Both men based their recommendations in part on lab studies run by ICI in 1985 which confirmed that, in dogs, 0.5mg/kg was the lowest dose that had any useful effect, but even higher doses were more effective.

“By increasing the dose of emetic to dogs given paraquat, the dogs vomit more rapidly and severely and the concentration of paraquat in the [blood] decreases,” Smith wrote in a 1985 memo. By 1990, Heylings and Smith had seen enough evidence of the importance of this to advise the business, in a jointly-authored report, that the “time-to-vomit parameter is extremely critical” and in animals this had to be “within 20 minutes of ingestion in order to survive a lethal dose of paraquat”. 

However, Smith was not keen to dig into the failings of the Rose report. 

This became clear when, in September 1990, Heylings again tried to revisit the issue, sending a detailed memo to Smith in which he laid out the data presented by Rose alongside the original clinical trial data, highlighting the information Rose had omitted or replaced. 

Many of the problems he discovered in Rose’s work had been raised with Rose himself nearly 15 years previously

Smith only replied two months later: “It is clear from the data you presented that there was probably some misunderstanding or confusion in the way the case for the inclusion rate of 796 at 0.05% was arrived at. However, I am sure you will appreciate that attempting to reconsider the thinking and knowledge in 1976 when this decision was taken is extremely difficult. If my memory serves me correctly it was not even partly appreciated that the time to emesis in man that is required to prevent the absorption of paraquat is less than 30 minutes.”

Smith went on to say that he “and others in CTL, came to the view some years ago that it would be useful to increase the concentration of emetic in paraquat formulations”. There was “no disagreement” between him and Heylings that “an increase in emetic of 3-5 fold ought to be evaluated”. 

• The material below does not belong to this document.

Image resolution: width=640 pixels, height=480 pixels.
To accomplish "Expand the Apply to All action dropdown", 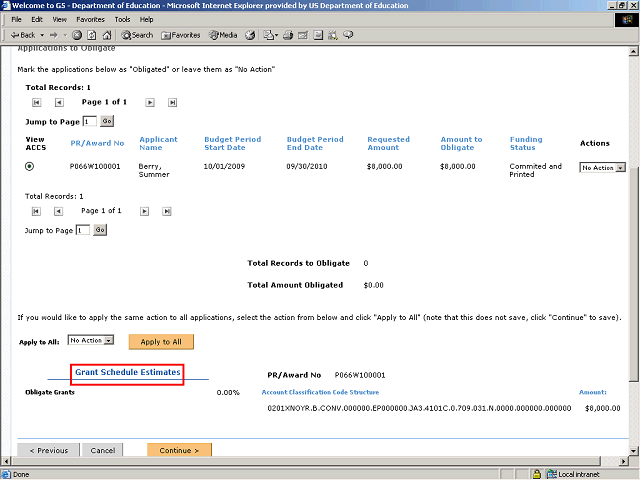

But he did not want to go digging up the past. “I do not intend to pursue any further the reasons for the inclusion of PP796 at 0.05% as decided in the early part of 1976,” he wrote. Instead, he advised Heylings to focus on work to “evaluate formulations of paraquat that are intrinsically less toxic and contain increased concentrations of emetic.”

It would not be the last time Heylings would raise the issue. Over the following half-decade, documents show, he raised his concerns in writing with various managers and experts in CTL and other parts of ICI, warning that Rose’s conclusions had “grossly misled” the business and pushing for an independent review of his findings. He was not successful. But if Heylings had been allowed to dig deeper into the history, he might have learned that many of the problems he discovered in Rose’s work had been raised with Rose himself nearly 15 years previously.